• **Work instructions**: Would you write out, exactly as they stand, all lines from the one containing "小儿外科中心 (491, 776)" through the end of the listing below, and only those?

• **Listed records**:
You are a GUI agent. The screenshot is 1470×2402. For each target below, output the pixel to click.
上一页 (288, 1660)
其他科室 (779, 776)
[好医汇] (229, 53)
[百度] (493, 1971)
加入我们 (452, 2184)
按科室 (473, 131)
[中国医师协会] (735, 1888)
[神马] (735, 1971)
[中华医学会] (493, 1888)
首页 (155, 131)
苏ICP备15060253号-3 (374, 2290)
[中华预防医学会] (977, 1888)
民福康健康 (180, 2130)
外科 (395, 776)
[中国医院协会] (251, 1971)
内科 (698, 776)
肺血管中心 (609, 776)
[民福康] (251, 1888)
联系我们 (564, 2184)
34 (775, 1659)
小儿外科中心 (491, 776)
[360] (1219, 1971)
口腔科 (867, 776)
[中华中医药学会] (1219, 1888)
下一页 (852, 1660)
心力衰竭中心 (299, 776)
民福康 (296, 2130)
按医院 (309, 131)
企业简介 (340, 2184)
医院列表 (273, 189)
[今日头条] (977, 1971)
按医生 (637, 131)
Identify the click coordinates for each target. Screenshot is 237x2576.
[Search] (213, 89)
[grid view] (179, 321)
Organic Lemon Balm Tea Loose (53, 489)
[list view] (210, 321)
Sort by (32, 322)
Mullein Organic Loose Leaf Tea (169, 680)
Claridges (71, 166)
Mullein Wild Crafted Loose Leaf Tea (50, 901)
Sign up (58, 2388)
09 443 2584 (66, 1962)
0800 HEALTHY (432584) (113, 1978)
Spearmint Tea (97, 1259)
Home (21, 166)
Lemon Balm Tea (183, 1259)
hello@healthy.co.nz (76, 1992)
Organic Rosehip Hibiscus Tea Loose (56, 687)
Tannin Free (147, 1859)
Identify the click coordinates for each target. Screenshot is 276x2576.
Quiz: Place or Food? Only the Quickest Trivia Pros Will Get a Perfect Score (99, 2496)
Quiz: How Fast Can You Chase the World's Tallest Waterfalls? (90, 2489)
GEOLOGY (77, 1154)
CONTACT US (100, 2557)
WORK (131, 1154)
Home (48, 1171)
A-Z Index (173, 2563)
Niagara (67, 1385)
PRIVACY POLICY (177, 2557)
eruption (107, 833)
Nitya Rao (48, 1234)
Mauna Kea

• **Answer to this task**:
小儿外科中心 (491, 776)
[360] (1219, 1971)
口腔科 (867, 776)
[中华中医药学会] (1219, 1888)
下一页 (852, 1660)
心力衰竭中心 (299, 776)
民福康 (296, 2130)
按医院 (309, 131)
企业简介 (340, 2184)
医院列表 (273, 189)
[今日头条] (977, 1971)
按医生 (637, 131)
Identify the click coordinates for each target. Screenshot is 237x2576.
[Search] (213, 89)
[grid view] (179, 321)
Organic Lemon Balm Tea Loose (53, 489)
[list view] (210, 321)
Sort by (32, 322)
Mullein Organic Loose Leaf Tea (169, 680)
Claridges (71, 166)
Mullein Wild Crafted Loose Leaf Tea (50, 901)
Sign up (58, 2388)
09 443 2584 (66, 1962)
0800 HEALTHY (432584) (113, 1978)
Spearmint Tea (97, 1259)
Home (21, 166)
Lemon Balm Tea (183, 1259)
hello@healthy.co.nz (76, 1992)
Organic Rosehip Hibiscus Tea Loose (56, 687)
Tannin Free (147, 1859)
Identify the click coordinates for each target. Screenshot is 276x2576.
Quiz: Place or Food? Only the Quickest Trivia Pros Will Get a Perfect Score (99, 2496)
Quiz: How Fast Can You Chase the World's Tallest Waterfalls? (90, 2489)
GEOLOGY (77, 1154)
CONTACT US (100, 2557)
WORK (131, 1154)
Home (48, 1171)
A-Z Index (173, 2563)
Niagara (67, 1385)
PRIVACY POLICY (177, 2557)
eruption (107, 833)
Nitya Rao (48, 1234)
Mauna Kea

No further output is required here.